Le président de la république, dans ses prérogatives actuelles, ne préside pas le Conseil du gouvernement et n’a même pas une connaissance directe des affaires du pays. Or, la Tunisie a besoin d’une institution présidentielle qui ne soit pas une coquille vide.

Par Hatem Mliki*


Au lendemain de la fuite de Ben Ali, les Tunisiens étaient réjouis de l’idée de bannir le poste de président de la république, manière d’oublier, voir se venger, des 23 longues années de souffrances et d’oppression que l’ex-dictateur a fait subir au peuple.

L’institution de la présidence minorée

Les Tunisiens, optimistes, adhéraient majoritairement à l’idée qu’un retour à la dictature est quasiment impossible, que le peuple est mûr et civilisé pour céder à la violence et le désordre, que la tradition républicaine est suffisamment ancienne et solide pour qu’elle soit démantelée et que le chemin vers la démocratie est définitivement tracé et ne risque pas d’être compromis par qui que ce soit.

En somme, les Tunisiens n’ont plus besoin de «chef» version Bourguiba et Ben Ali ayant, tous les deux, cédé au totalitarisme et viré vers la dictature. Le leadership de Béji Caïd Essebsi, lors de la phase transitoire, associé aux apparitions timides et plutôt symboliques de Fouad El Mebazaâ, président de la république par intérim, n’ont fait que renforcer la conviction des Tunisiens quand à la possibilité d’attribuer un rôle secondaire et protocolaire au président de la république, voire même s’en passer.

La loi sur l’organisation provisoire des pouvoirs publics, adoptée le 10 décembre 2011 par l’Assemblée nationale constituante (Anc), n’a pas dérogé à cette conviction. Le rôle qu’elle consacre au président de la république a nourri des commentaires voire des plaisanteries. En dehors de son statut symbolique de commandant suprême de l’armée, le nouveau président transitoire de la république, en ce qui lui reste, doit recourir au chef de gouvernement pour nommer le mufti et les hautes fonctions de l’armée et du ministère des Affaires étrangères et obtenir l’accord de l’Anc pour déclarer la guerre et la paix.

Ecarté de la présidence du conseil des ministres, désormais occupé par le chef du gouvernement, le président de la république n’a même pas connaissance des dossiers que gère le gouvernement, et donc des affaires du pays.

Le «changement» de l’homme

Le paradoxe dans toute cette histoire est plutôt du côté de la personne du président de la république, en l’occurrence Moncef Marzouki.

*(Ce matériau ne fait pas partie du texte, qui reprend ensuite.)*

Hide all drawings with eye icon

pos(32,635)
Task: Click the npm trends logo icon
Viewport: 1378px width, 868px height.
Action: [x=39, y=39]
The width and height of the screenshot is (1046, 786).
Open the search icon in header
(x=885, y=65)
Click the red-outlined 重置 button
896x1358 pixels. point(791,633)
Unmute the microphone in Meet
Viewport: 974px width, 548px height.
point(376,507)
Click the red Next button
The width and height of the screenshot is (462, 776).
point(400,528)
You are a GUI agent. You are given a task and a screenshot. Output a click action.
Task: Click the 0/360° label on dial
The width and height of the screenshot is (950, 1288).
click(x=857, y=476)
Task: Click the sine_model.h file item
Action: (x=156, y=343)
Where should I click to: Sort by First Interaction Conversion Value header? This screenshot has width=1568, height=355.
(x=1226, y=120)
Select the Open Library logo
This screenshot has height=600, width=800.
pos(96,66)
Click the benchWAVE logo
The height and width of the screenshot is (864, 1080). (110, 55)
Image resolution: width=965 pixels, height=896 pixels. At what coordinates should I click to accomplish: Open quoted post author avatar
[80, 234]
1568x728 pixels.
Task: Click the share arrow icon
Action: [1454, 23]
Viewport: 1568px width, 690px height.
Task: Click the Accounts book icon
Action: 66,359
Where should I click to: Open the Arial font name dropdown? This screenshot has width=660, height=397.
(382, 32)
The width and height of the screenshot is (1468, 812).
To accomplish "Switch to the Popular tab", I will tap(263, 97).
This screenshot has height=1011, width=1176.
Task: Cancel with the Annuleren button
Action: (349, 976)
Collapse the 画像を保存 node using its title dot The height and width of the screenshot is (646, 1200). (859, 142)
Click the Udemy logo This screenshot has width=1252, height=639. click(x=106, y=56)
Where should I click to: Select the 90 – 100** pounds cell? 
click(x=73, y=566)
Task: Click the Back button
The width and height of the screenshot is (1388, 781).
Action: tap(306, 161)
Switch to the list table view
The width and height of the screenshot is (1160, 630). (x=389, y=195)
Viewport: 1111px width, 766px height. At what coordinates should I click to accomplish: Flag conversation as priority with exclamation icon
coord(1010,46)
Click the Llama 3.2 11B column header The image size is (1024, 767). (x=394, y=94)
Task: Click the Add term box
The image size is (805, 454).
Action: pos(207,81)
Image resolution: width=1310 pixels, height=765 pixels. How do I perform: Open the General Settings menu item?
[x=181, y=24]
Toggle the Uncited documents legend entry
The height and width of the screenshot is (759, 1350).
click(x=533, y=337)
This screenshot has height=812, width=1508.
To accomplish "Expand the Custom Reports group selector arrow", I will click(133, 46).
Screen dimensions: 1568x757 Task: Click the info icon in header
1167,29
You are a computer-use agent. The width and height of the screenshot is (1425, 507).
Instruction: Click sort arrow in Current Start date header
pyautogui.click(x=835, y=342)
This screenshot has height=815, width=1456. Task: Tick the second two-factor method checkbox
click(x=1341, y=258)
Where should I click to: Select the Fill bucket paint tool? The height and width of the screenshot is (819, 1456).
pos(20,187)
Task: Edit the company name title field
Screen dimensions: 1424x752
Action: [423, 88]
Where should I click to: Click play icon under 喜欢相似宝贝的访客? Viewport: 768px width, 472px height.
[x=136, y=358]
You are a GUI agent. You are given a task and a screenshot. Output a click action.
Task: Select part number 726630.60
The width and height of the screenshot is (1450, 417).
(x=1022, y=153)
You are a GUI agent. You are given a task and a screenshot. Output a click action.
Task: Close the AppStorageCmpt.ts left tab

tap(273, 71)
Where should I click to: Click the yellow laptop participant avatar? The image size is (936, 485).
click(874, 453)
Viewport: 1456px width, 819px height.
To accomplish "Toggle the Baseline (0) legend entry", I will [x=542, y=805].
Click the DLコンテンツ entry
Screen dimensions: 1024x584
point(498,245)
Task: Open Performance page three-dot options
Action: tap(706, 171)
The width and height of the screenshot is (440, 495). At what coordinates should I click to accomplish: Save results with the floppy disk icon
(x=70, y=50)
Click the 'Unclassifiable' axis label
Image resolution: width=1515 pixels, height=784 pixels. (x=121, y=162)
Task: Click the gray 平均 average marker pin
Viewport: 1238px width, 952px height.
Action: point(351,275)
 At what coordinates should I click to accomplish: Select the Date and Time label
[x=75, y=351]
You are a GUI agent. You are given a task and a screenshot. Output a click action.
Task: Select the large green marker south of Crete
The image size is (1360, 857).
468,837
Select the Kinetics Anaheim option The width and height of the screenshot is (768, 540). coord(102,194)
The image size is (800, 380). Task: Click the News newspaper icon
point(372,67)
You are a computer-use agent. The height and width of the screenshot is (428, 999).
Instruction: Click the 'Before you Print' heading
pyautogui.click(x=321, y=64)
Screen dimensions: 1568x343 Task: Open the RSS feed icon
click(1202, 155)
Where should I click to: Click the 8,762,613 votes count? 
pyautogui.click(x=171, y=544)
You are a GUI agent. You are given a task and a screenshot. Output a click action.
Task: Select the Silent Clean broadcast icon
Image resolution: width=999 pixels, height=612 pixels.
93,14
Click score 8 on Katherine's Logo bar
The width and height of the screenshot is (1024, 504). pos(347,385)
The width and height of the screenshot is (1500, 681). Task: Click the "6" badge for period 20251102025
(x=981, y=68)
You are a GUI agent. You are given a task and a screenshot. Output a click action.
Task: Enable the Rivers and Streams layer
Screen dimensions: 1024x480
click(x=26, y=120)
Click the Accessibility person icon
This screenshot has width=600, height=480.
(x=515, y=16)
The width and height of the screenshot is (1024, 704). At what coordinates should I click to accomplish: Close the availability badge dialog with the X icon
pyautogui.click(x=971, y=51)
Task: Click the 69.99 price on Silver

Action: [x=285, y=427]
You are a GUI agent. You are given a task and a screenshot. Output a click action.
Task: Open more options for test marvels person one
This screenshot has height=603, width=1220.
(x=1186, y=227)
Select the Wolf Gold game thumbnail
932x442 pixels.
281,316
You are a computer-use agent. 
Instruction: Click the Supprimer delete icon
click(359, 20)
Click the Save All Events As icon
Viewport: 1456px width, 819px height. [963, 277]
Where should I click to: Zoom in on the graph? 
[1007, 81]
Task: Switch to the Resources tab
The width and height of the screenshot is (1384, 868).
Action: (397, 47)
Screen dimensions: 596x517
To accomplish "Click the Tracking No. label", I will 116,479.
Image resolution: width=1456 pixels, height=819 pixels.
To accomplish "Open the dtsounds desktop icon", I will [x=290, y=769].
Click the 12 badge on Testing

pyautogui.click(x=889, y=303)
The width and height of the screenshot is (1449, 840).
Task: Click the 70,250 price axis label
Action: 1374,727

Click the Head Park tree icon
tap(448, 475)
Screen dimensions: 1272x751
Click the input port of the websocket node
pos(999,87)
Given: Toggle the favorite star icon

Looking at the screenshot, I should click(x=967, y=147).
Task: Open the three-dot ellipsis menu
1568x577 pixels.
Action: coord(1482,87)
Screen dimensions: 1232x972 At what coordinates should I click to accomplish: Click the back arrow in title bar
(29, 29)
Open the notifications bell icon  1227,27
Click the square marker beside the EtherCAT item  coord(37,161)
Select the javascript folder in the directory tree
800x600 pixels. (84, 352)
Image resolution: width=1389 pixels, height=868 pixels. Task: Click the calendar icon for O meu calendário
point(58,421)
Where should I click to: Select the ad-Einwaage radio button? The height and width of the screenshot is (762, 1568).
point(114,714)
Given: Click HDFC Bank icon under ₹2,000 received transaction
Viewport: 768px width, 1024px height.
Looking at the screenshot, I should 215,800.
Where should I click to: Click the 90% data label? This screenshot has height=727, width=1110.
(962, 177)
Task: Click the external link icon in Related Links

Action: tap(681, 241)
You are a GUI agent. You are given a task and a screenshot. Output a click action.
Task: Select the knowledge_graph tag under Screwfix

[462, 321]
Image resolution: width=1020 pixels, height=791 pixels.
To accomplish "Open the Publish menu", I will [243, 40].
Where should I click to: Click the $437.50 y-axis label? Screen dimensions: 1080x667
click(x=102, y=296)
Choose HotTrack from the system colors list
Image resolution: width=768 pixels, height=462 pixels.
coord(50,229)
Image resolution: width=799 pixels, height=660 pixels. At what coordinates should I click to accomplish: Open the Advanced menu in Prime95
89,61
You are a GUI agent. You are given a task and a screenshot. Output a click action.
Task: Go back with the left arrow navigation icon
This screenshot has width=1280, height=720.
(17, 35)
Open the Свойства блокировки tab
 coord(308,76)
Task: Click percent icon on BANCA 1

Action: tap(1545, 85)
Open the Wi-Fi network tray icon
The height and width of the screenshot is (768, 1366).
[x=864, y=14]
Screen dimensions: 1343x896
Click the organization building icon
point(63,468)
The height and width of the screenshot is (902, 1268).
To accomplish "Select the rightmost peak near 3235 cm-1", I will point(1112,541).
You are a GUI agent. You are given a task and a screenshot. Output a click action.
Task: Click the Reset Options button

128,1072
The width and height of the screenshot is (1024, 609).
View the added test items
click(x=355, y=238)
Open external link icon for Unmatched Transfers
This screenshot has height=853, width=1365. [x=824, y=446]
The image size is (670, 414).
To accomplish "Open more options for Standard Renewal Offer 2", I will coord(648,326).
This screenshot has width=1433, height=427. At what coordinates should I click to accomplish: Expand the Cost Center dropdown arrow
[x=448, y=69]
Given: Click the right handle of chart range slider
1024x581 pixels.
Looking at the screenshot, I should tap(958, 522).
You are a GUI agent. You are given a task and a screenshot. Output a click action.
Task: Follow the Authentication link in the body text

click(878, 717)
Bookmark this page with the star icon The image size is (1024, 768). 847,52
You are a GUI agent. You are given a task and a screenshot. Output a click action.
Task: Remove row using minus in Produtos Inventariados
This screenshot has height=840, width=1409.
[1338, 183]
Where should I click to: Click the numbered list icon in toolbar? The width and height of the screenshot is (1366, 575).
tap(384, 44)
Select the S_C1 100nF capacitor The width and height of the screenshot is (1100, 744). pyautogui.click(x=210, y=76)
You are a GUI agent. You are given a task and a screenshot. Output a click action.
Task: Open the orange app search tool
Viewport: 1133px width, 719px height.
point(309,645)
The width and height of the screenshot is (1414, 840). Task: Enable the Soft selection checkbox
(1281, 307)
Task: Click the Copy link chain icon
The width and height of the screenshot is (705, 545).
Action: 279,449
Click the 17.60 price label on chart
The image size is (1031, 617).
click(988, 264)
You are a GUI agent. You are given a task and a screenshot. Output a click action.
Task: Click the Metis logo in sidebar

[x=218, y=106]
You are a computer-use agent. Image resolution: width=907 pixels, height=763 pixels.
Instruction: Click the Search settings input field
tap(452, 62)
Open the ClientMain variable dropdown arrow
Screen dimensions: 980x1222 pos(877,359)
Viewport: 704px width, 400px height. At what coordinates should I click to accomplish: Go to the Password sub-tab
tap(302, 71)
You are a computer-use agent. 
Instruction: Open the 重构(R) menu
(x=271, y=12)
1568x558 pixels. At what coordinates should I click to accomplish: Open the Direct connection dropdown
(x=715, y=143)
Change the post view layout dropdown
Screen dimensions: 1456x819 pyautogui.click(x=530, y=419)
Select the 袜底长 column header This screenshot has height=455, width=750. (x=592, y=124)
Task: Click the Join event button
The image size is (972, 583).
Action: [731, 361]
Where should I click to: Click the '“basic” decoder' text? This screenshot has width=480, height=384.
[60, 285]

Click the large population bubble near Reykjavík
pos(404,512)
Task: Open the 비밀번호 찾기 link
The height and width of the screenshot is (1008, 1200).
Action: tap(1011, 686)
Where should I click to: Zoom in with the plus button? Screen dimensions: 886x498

On se rappelle tous, pendant la révolution, des interventions ferventes de ce «leader» opposé au régime de Ben Ali. Sa rentrée d’exil, qu’il voulait triomphale au milieu de la foule venue l’accueillir à l’aéroport de Carthage. Ses tournées dans les régions en chef visitant les oubliés et maltraités qu’il a toujours défendus en sa qualité de chef de parti et de militant des droits de l’homme. Ses propos pleins d’espoir, de modernité et de valeurs républicaines et démocratiques.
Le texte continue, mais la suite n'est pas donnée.